#### Source material

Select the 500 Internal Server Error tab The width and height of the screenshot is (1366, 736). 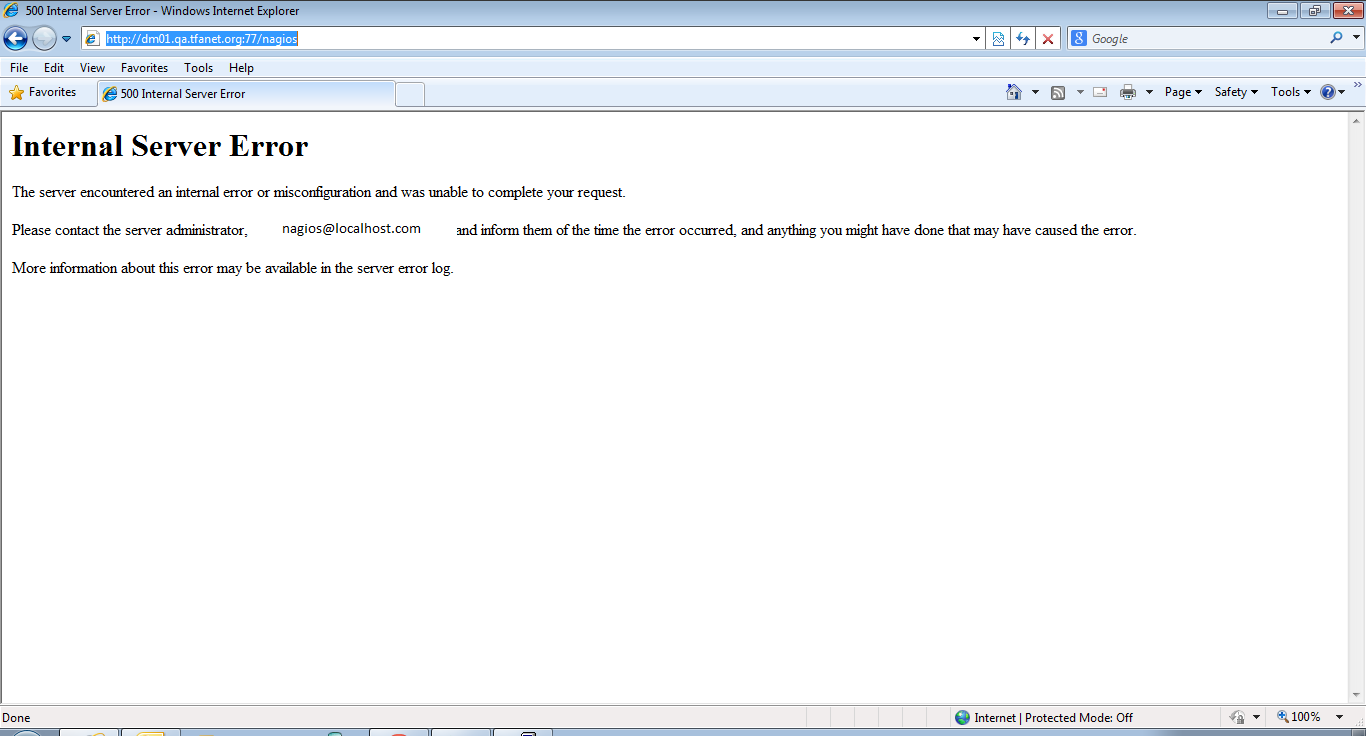pos(245,94)
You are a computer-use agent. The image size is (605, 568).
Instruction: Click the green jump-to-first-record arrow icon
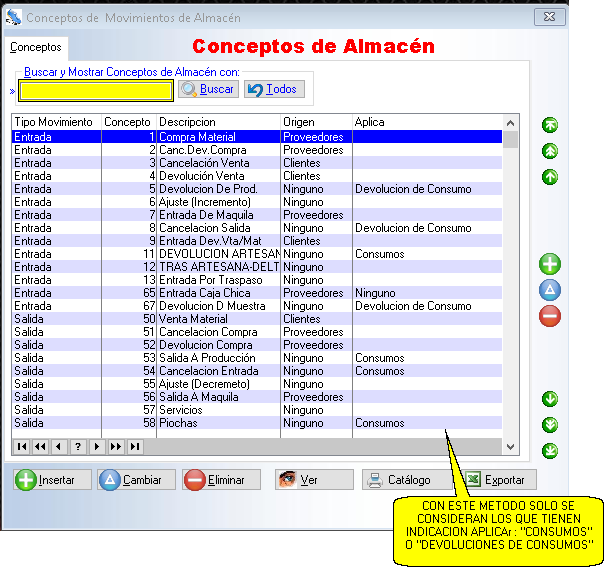550,125
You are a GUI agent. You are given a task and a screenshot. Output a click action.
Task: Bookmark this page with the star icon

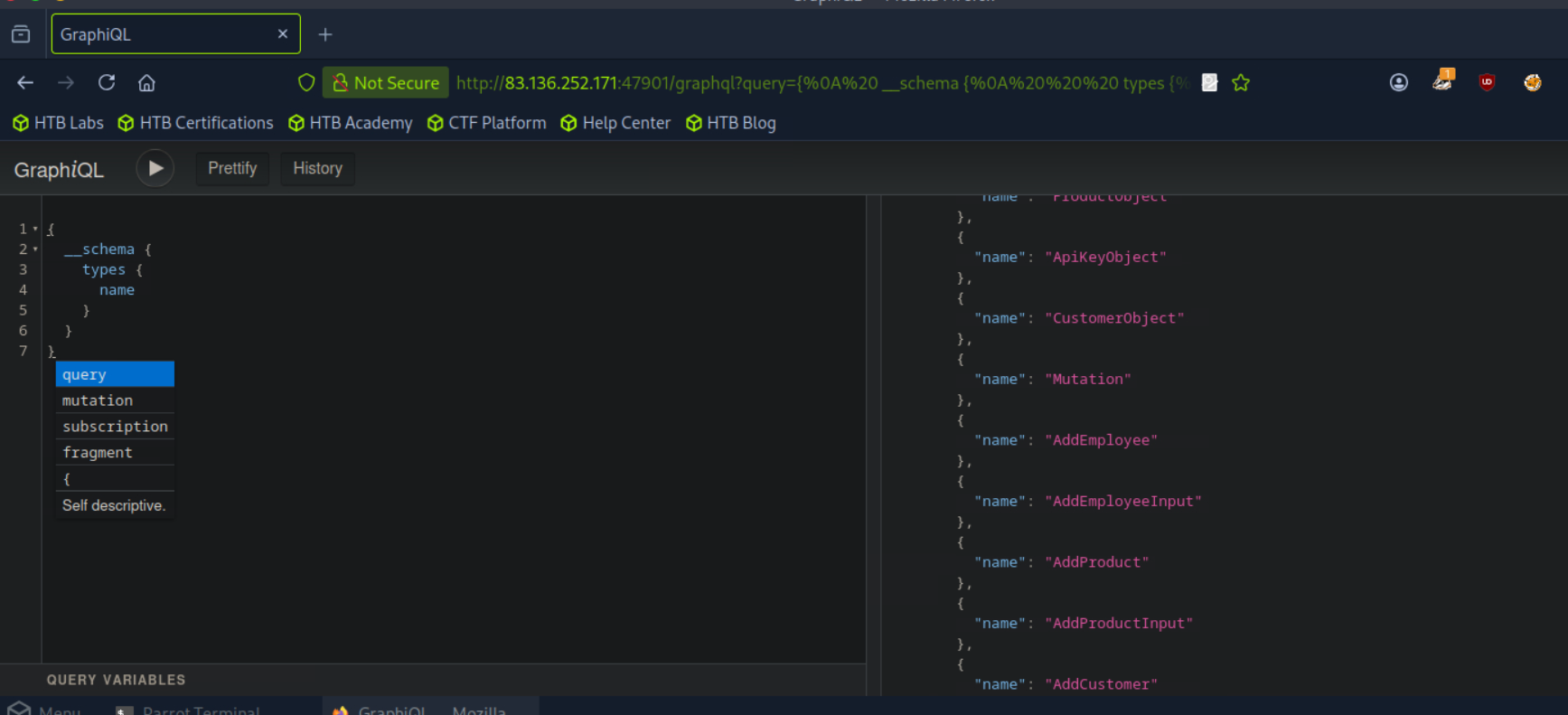(1241, 83)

########

_Prompt:_
Only the lines from the one containing "Instruction: Click the" through the final line of the material should appear in the answer, copied exactly and without any picture.

_Reply:_
Instruction: Click the green jump-to-first-record arrow icon
550,125
You are a GUI agent. You are given a task and a screenshot. Output a click action.
Task: Bookmark this page with the star icon

(1241, 83)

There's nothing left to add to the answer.